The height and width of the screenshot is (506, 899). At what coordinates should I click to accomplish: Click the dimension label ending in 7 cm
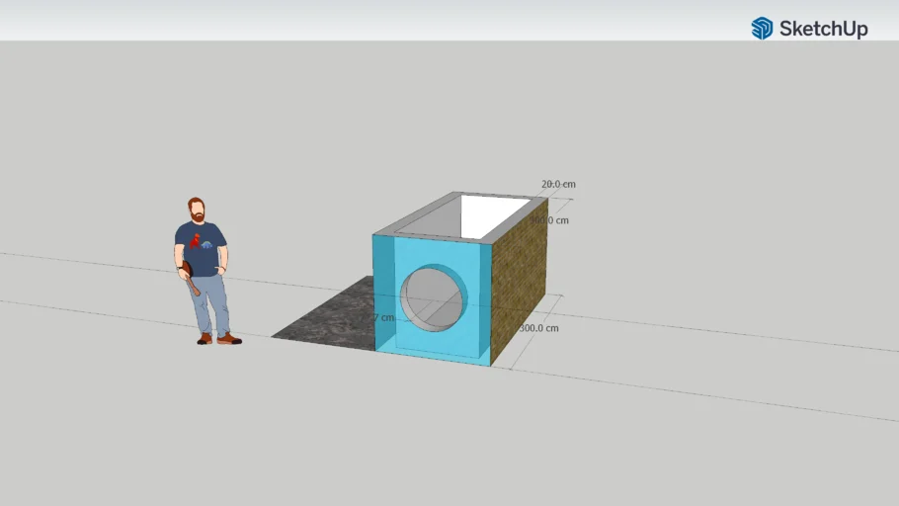(x=384, y=318)
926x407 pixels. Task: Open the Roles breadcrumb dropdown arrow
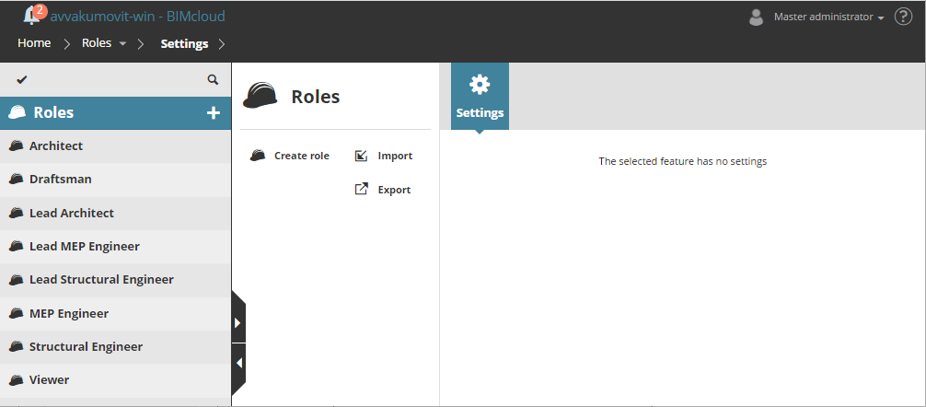point(122,43)
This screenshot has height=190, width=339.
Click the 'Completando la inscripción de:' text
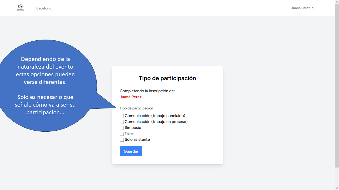147,91
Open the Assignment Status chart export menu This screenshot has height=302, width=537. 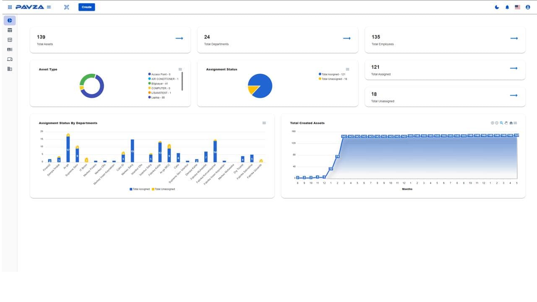(347, 69)
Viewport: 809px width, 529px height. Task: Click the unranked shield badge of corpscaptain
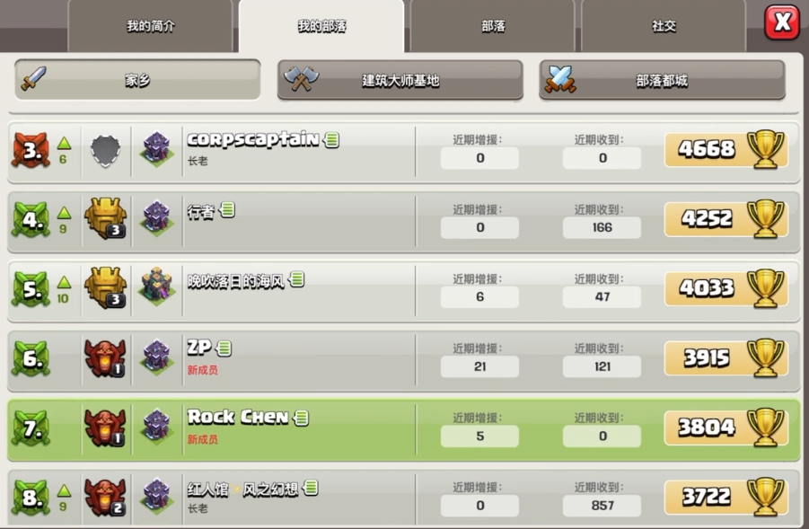[x=105, y=151]
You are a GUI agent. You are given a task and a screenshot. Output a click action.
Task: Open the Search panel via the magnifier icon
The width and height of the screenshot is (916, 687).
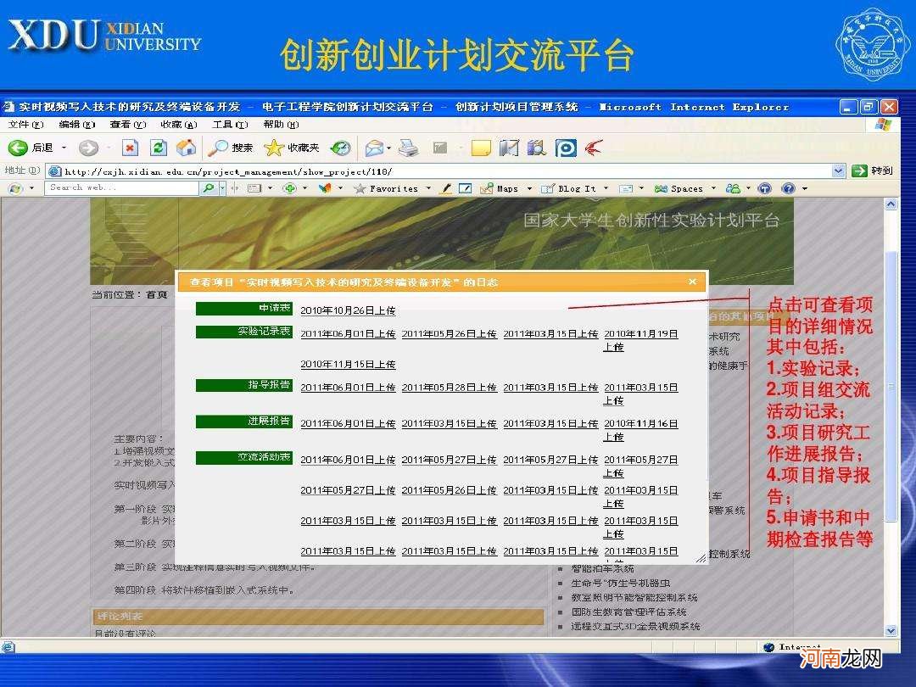pos(218,146)
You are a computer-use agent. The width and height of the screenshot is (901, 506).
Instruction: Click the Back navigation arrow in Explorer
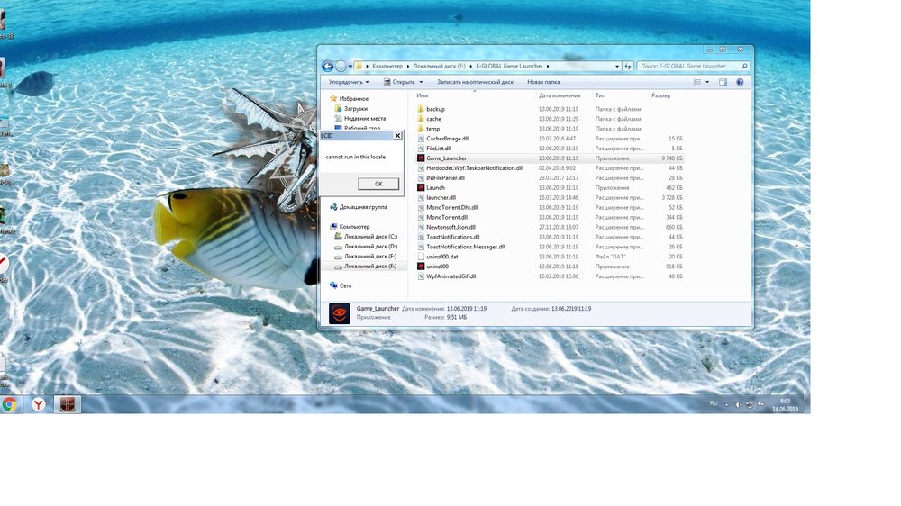click(328, 66)
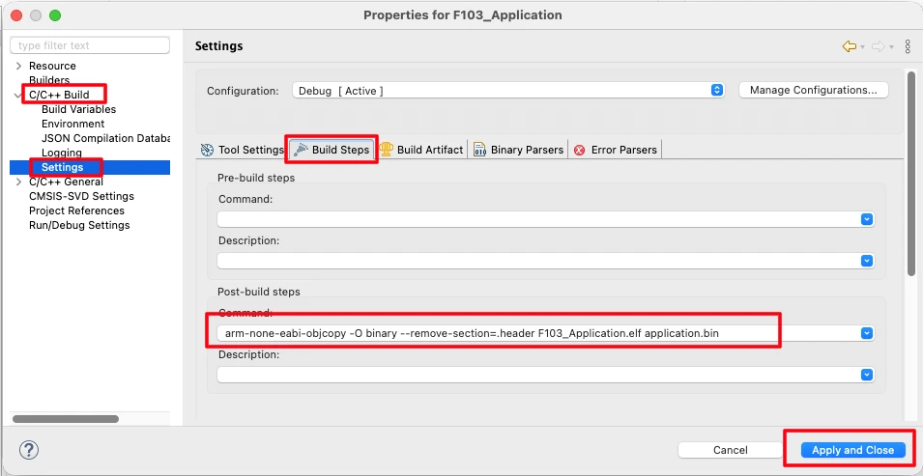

__________________________________________________

§ **Your instructions**
Reproduce word for word only the lines between the line containing "Viewport: 809px width, 529px" and the end of the listing above, both included, and drop any pictures.

§ **Output**
Viewport: 809px width, 529px height. Task: Click the unranked shield badge of corpscaptain
[x=105, y=151]
You are a GUI agent. You are given a task and a screenshot. Output a click action.
Task: Open the Search panel via the magnifier icon
The width and height of the screenshot is (916, 687).
pos(218,146)
You are a computer-use agent. The width and height of the screenshot is (901, 506).
Instruction: Click the Back navigation arrow in Explorer
click(328, 66)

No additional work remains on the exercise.